**What you have to do**
Find the lines in the records below that contain "agent", and report each of them.

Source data

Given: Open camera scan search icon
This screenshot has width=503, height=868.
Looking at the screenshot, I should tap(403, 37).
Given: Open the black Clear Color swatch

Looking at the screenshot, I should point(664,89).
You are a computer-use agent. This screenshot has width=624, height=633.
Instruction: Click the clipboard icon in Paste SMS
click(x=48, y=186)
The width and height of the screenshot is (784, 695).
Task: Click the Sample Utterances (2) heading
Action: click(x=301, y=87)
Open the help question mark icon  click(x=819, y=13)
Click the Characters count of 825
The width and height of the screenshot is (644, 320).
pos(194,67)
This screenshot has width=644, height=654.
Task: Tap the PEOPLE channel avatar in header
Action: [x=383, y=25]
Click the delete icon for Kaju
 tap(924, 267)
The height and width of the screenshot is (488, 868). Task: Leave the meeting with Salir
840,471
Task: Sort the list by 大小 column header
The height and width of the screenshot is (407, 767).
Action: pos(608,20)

...

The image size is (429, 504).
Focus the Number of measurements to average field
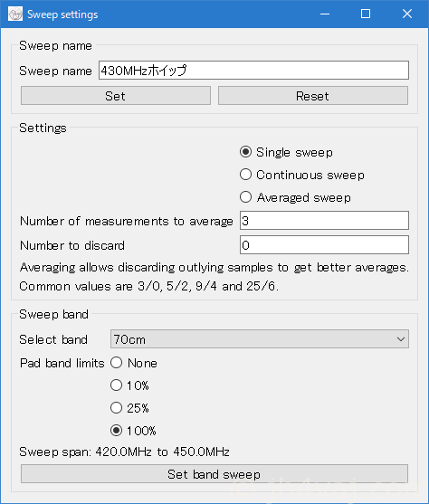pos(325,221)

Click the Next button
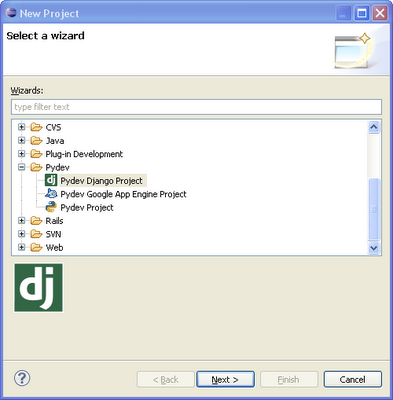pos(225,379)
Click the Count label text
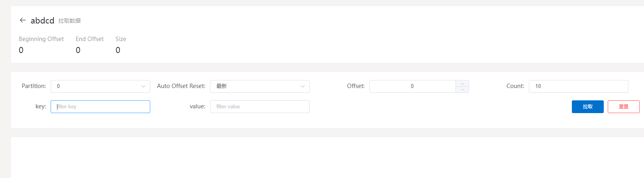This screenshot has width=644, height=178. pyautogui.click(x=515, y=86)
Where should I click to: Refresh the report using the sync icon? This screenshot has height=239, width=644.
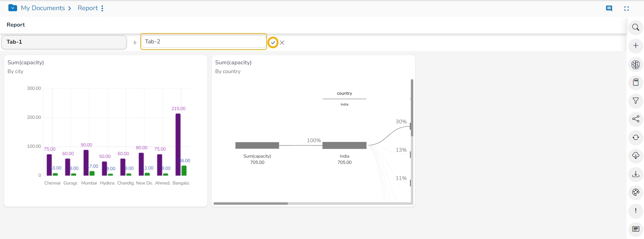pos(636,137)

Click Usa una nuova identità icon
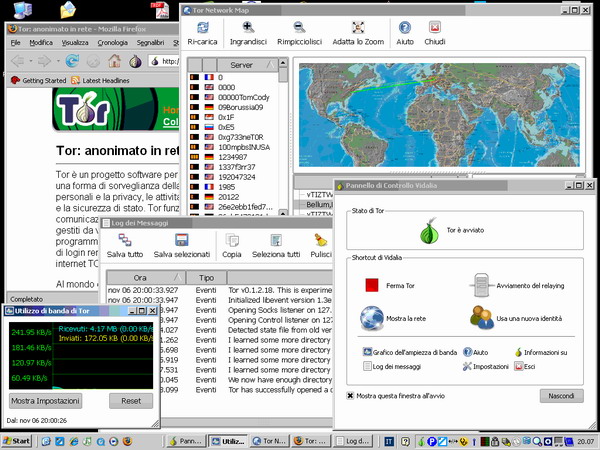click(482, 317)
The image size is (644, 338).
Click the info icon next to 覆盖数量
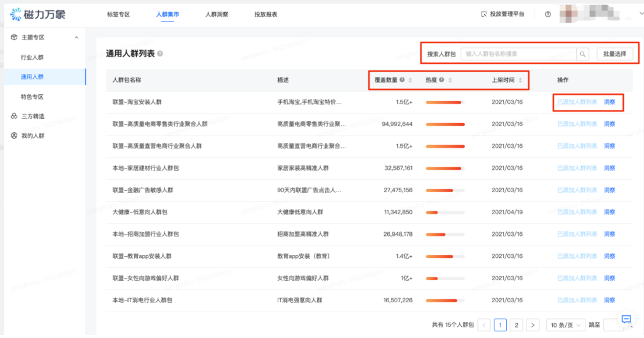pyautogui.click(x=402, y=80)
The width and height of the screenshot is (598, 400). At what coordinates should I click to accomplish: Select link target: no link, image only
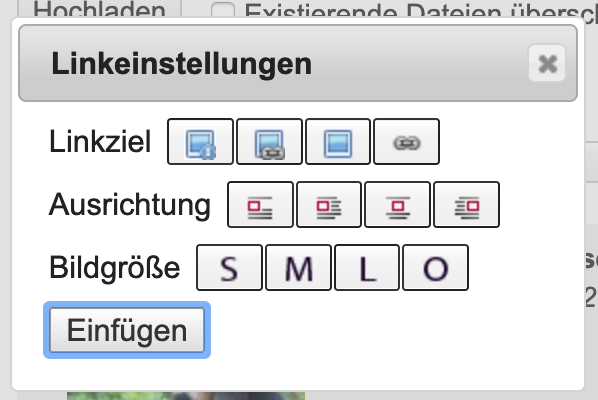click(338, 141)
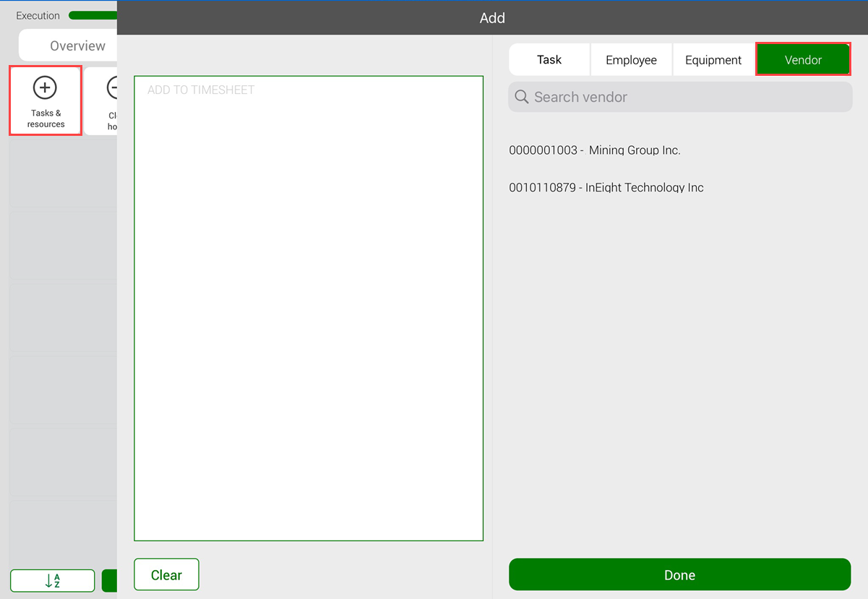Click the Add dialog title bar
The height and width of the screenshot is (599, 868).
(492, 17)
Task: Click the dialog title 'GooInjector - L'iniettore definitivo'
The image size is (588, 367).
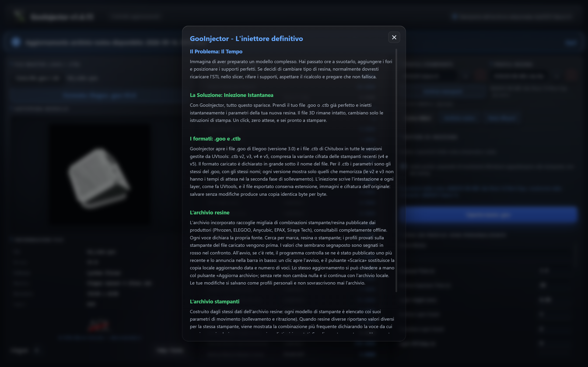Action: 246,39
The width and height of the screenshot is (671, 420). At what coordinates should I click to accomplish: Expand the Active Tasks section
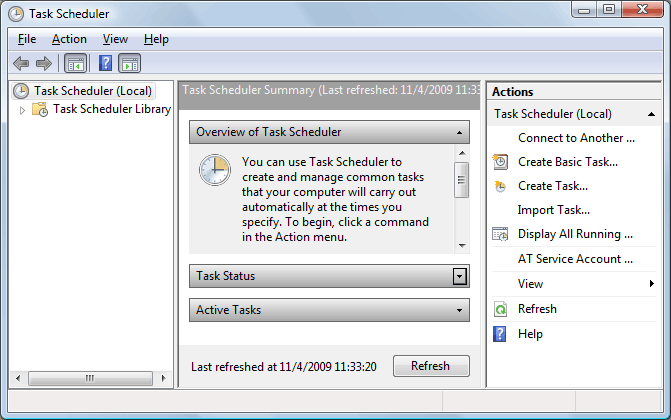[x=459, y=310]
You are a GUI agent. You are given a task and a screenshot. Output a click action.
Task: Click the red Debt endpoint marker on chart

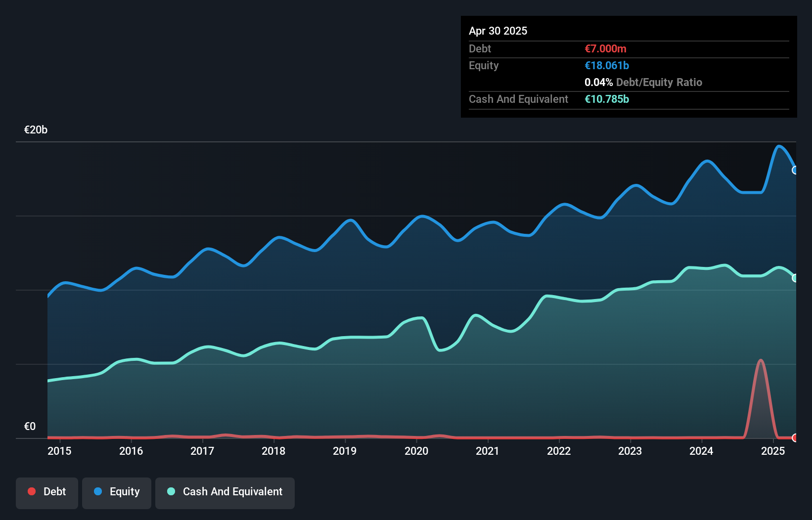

**Finished exercise**
You are a computer-use agent. This screenshot has width=624, height=633.
You are a GUI agent. You are given a task and a screenshot. Output a click action.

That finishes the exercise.